One of the most important jobs for an MCO is to approve or disapprove treatment requests, which are submitted on a C-9 form. When treatment requests are authorized, the provider treats and then bills for its services. Authorizing treatment therefore authorizes expenditure, which results in higher premiums for employers.
How does your MCO handle treatment requests? Large MCOs want to be efficient in handling the many C-9 forms. Some MCOs use staff members who are not registered nurses to rubberstamp all requests, as long as the treatment can be considered reasonably related to the allowed conditions in the claim. They don’t look at how many of the requested services have already been provided, so they will authorize all physical therapy, chiropractic, consultations, MRIs, CT scans, etc. Your MCO may not tell you when it has authorized treatments; you just get a big surprise when you see the claims costs that caused the increase in your new premiums rates.

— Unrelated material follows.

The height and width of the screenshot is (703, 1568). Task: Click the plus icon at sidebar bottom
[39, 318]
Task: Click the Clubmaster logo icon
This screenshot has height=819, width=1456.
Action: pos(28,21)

The MCO may only tell you when they don’t authorize treatment.
Another “efficient” MCO practice is to authorize any and every treatment described in the Official Disability Guidelines (ODG). The chiropractor can ask for the maximum of 12 treatments and get them approved, without demonstrating “functional improvement” after the first 2 or 3 sessions as recommended in the Guidelines. If there are additional conditions later allowed for the same body part, more treatment will be authorized, even though that body part has already been treated. For example, the ODG recommends up to 9 visits over 8 weeks for an elbow sprain/strain. The ODG recommends 9 visits over 8 weeks for olecranon bursitis. Should the provider be paid for 18 visits over 16 weeks, when the same body part is being treated? Is the therapy for sprain/strain really so different from treatment for inflammation of the bursa?
MCOs are paid a percentage of your premiums, so it’s in their financial best interest to approve lots of treatments to increase the claims costs and increase your premiums. The BWC will say that it has “incentives” in place to make sure that doesn’t happen, but it does happen.

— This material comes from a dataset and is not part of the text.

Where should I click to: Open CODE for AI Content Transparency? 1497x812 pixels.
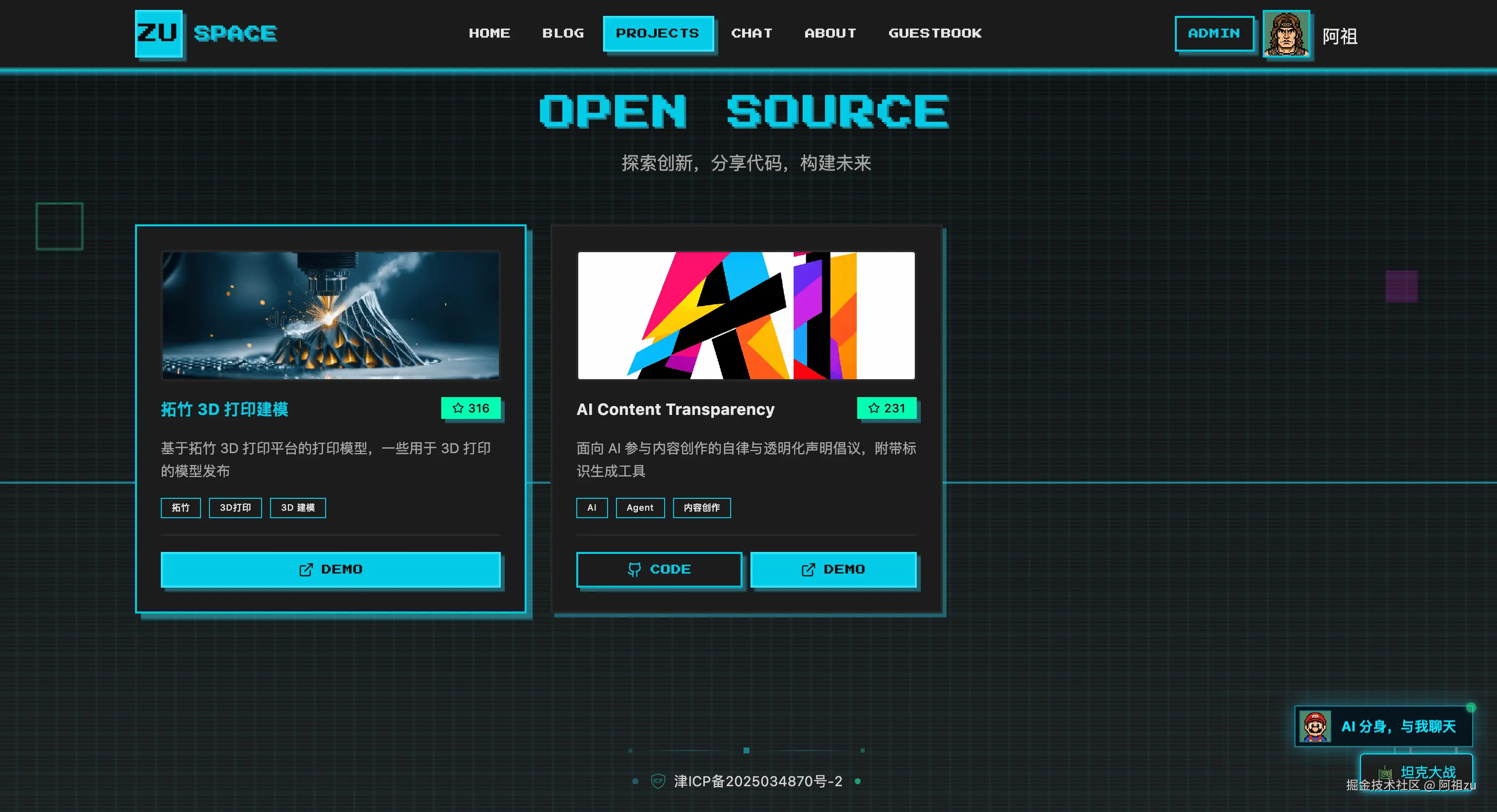659,569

Your two best defenses against rubber-stamping are 1) choose an MCO that has nurse case managers review all C-9 requests, and 2) choose a TPA that will be a watchdog over your MCO.

MCOs have to train providers?

Thursday, April 15th, 2010

Here’s an example of the BWC pushing its work onto its customers.
The claim had not yet been allowed. The IW needed physical therapy. The provider wouldn’t provide the therapy unless it got a letter from the employer stating that it wouldn’t appeal the claim. To be a certified provider for workers’ comp claims, the provider has to agree to treat the IW as needed for a quick and safe return to work. Obviously, the provider in this example was more concerned about getting paid than providing treatment.
The BWC says that the MCO is required to train the provider.
Here are the problems with this procedure:
The BWC sets the rules for a provider to be part of the Health Partnership Program (HPP) and accepts the provider into the program. The MCO has no ability to discipline the provider if it does not comply. Also, the MCO would have no way of knowing about any other “training” the provider has received from other MCOs. The MCO has to decide whether to spend time & resources on “training” a provider.
The BWC will only step in after the MCO shows what it has done to train the provider and that the provider has continued the inappropriate behavior.
So in this example, the IW is delayed from returning to her full duties, and employer is denied the full value of its employee while waiting for PT to be completed. The provider gets away with its behavior, because it hasn’t refused to treat anyone else that our MCO knows of. The BWC does nothing to demonstrate its commitment to the rules it sets for providers.
Self-insured employers do not use MCOs, so what does the BWC do when they complain about non-compliant providers? The BWC should monitor the practices of all providers that it accepts into the HPP, and investigate when complaints are filed. The BWC should eliminate the providers who refuse to comply with the requirements of the program.